Margaret Thatcher was laid to rest on Wednesday with military pageantry and pockets of protests, in a funeral that reflected the polarising impact of Britain's longest-serving post-war prime minister.
Queen Elizabeth II led mourners from the British establishment and 170 countries in bidding farewell to the Iron Lady, who transformed Britain and is credited with helping end the Cold War.
Baroness Thatcher's coffin was driven from the parliament to the church of St Clement Danes for prayers before the former leader's full funeral at St Paul's Cathedral.
Dozens of people camped out overnight near the 17th-century cathedral hoping to catch a glimpse of Thatcher's flag-draped coffin and its military escort, and hundreds had arrived hours before the funeral was due to start.
"I came to commemorate the greatest hero of our modern age," Anthony Boutall, a 25-year-old clutching a blue rose, said. "She took a nation on its knees and breathed new life into it."
Flags on government buildings were lowered to half-staff across the country before the service, but not all Britons were joining in the mourning.
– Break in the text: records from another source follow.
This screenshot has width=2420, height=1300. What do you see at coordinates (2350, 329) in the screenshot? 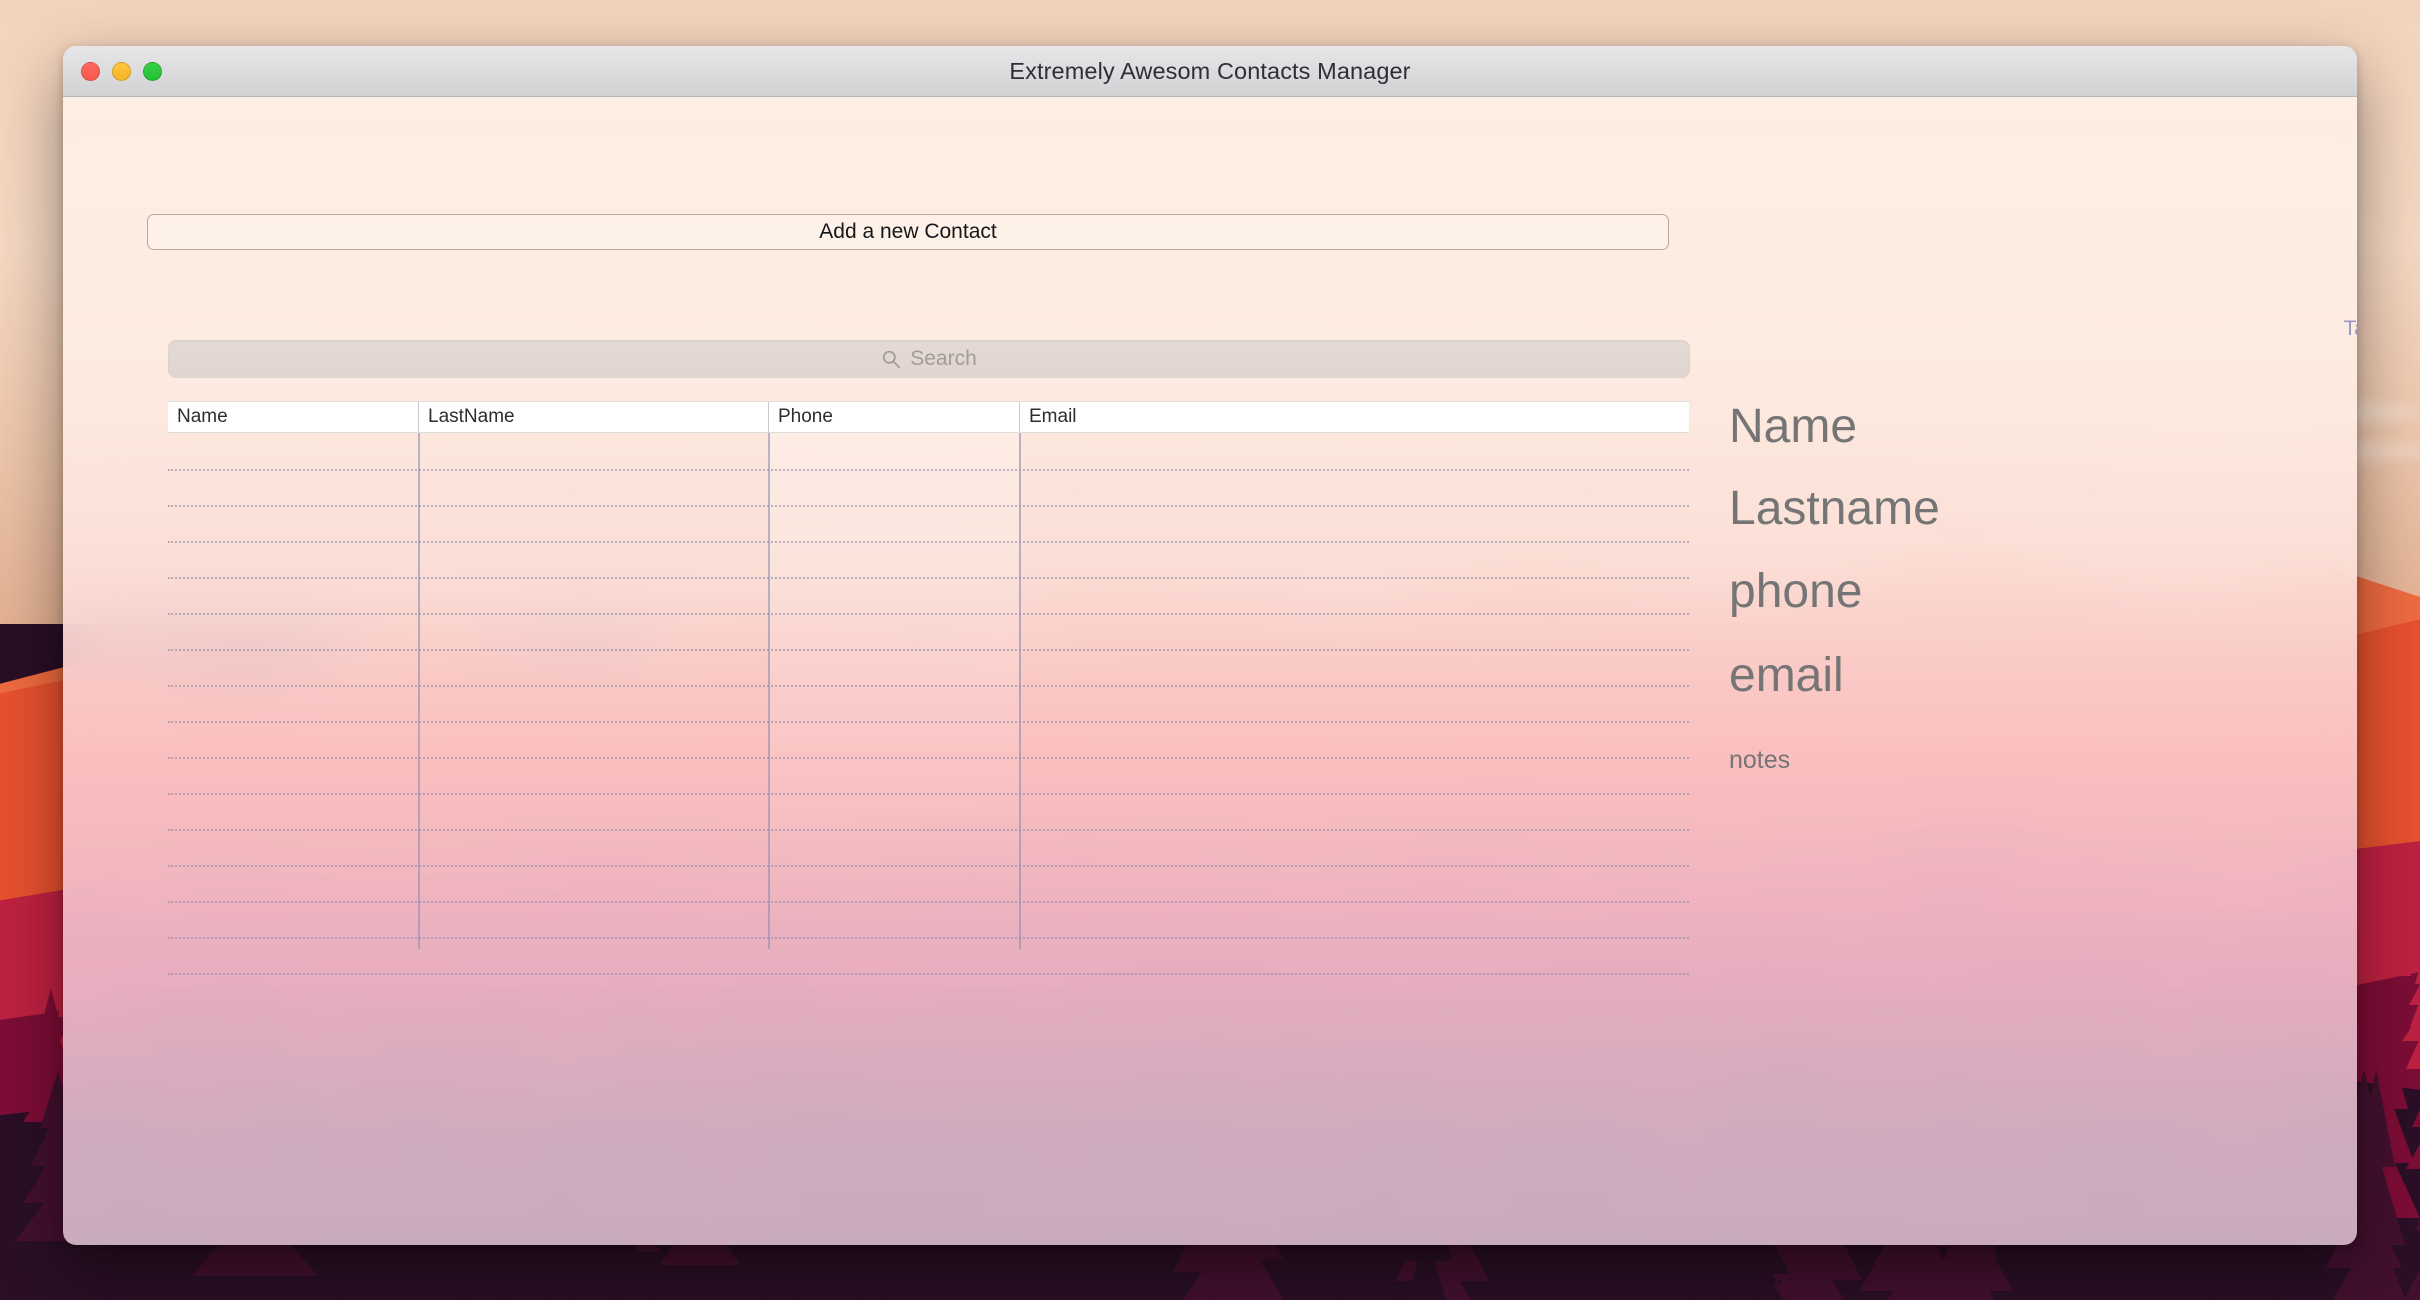
I see `tags-link: Tags` at bounding box center [2350, 329].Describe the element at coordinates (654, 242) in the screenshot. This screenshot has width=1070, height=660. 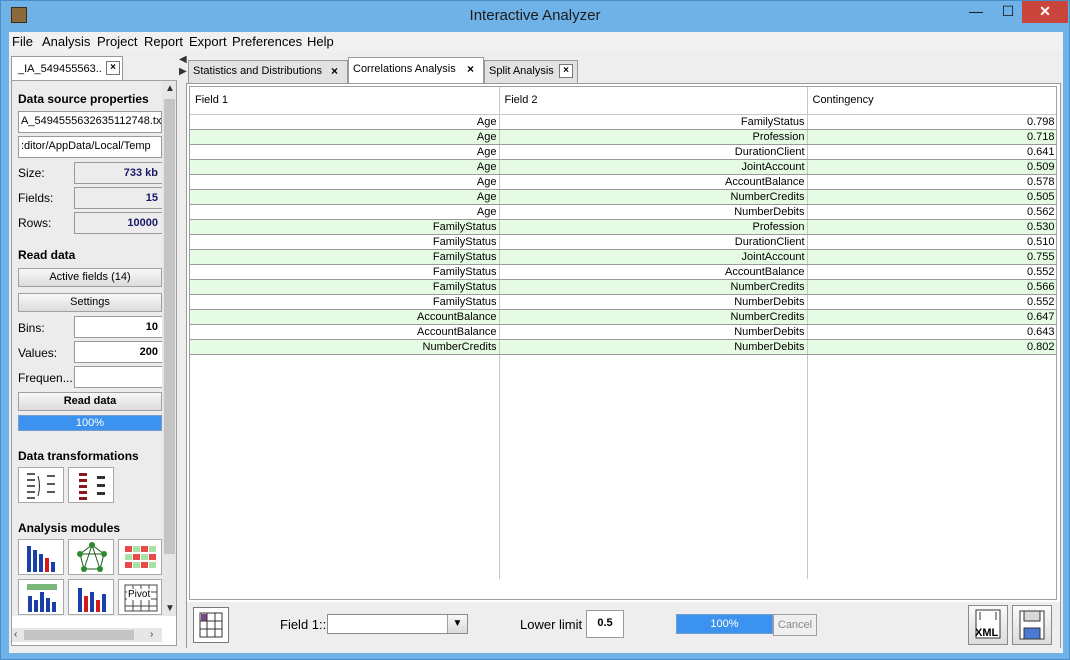
I see `cell-field2: DurationClient` at that location.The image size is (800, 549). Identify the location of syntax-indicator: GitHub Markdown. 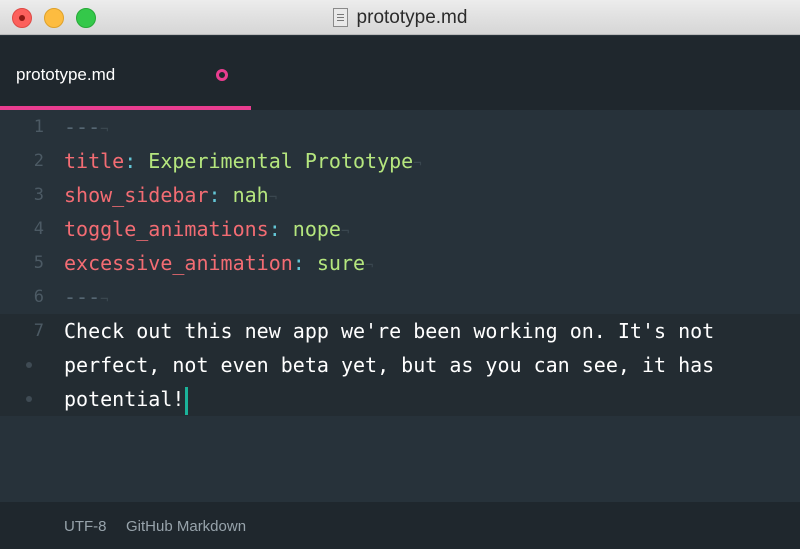
(186, 526).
Hundreds of political opponents staged a silent protest by turning their backs as the coffin went by.
At the cathedral, the queen led the 2,300 mourners in a rare tribute -- she had not attended a prime ministerial funeral since Winston Churchill died in 1965.
Prime Minister David Cameron, leader of Thatcher's Conservative party, joined politicians from across the political spectrum including former premiers John Major, Tony Blair and Gordon Brown.
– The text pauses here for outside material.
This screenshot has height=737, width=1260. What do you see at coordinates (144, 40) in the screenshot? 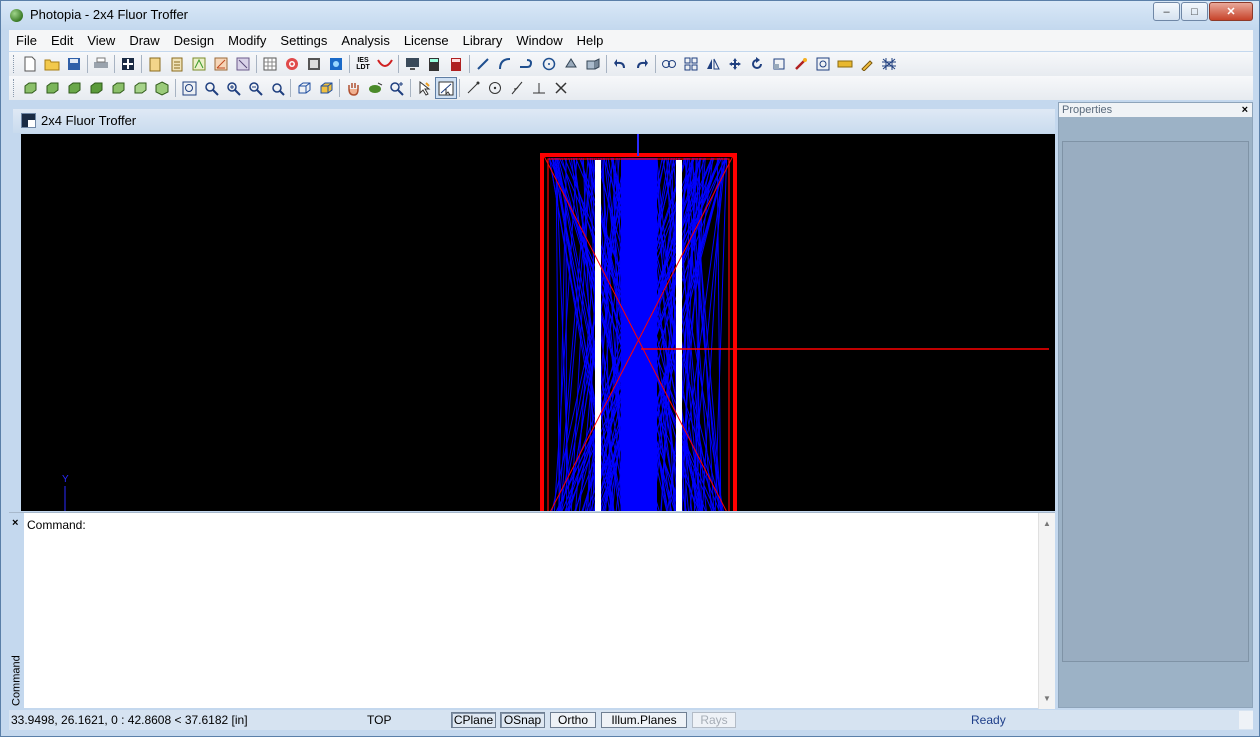
I see `menu-draw: Draw` at bounding box center [144, 40].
Global figures including Thatcher's fellow Cold War warrior Henry Kissinger, the former US secretary of state, and showbusiness stars Joan Collins and Shirley Bassey also attended.
In his address, Bishop of London Richard Chartres acknowledged the debate that still rages over Thatcher's policies but said she deserved compassion at her funeral.
"After the storm of a life led in the heat of political controversy, there is a great calm," he said.
"The storm of conflicting opinions centres on the Mrs Thatcher who became a symbolic figure -- even an -ism. Today the remains of the real Margaret Hilda Thatcher are here at her funeral service."
The woman nicknamed the 'Iron Lady' transformed Britain during her 11-year tenure from 1979 to 1990, privatising state industries, deregulating the economy, and causing upheaval whose impact is still felt. She died on April 8 at age 87.
There is no eulogy, and that was Mrs Thatcher's decision. It's not being triumphalist. It's not a celebration of her life and her achievements
Thatcher is being given a ceremonial funeral - not officially a state funeral, which requires a vote in Parliament. Still, the proceedings will feature the same level of pomp and honour afforded to Princess Diana in 1997 and the Queen Mother Elizabeth in 2002.
That has raised the ire of some Britons, those who believe her legacy is a socially and economically divided nation.
Retired teacher Henry Page stood outside the cathedral on Wednesday morning bearing a sign in protest at the funeral's reported $15 million cost - "Over 10 million pounds of our money for a Tory funeral!"
Prime Minister David Cameron insisted the ceremony was "a fitting tribute to a great prime minister respected around the world".
The dean of Saint Paul's, David Ison, has acknowledged the funeral has divided opinion, but said the service itself would be a somber affair.
"There is no tribute," he said. "There is no eulogy, and that was Mrs Thatcher's decision. It's not being triumphalist. It's not a celebration of her life and her achievements."
Some high profile guests sent their regrets: Former First Lady Nancy Reagan - whose husband Ronald had a close relationship with Thatcher – will not be able to attend; nor will former Soviet leader Mikhail Gorbachev, who shared key moments in history with the late prime minister. Germany's Angela Merkel was sending her foreign minister, while the American political power families the Clintons and the Bushes declined to attend.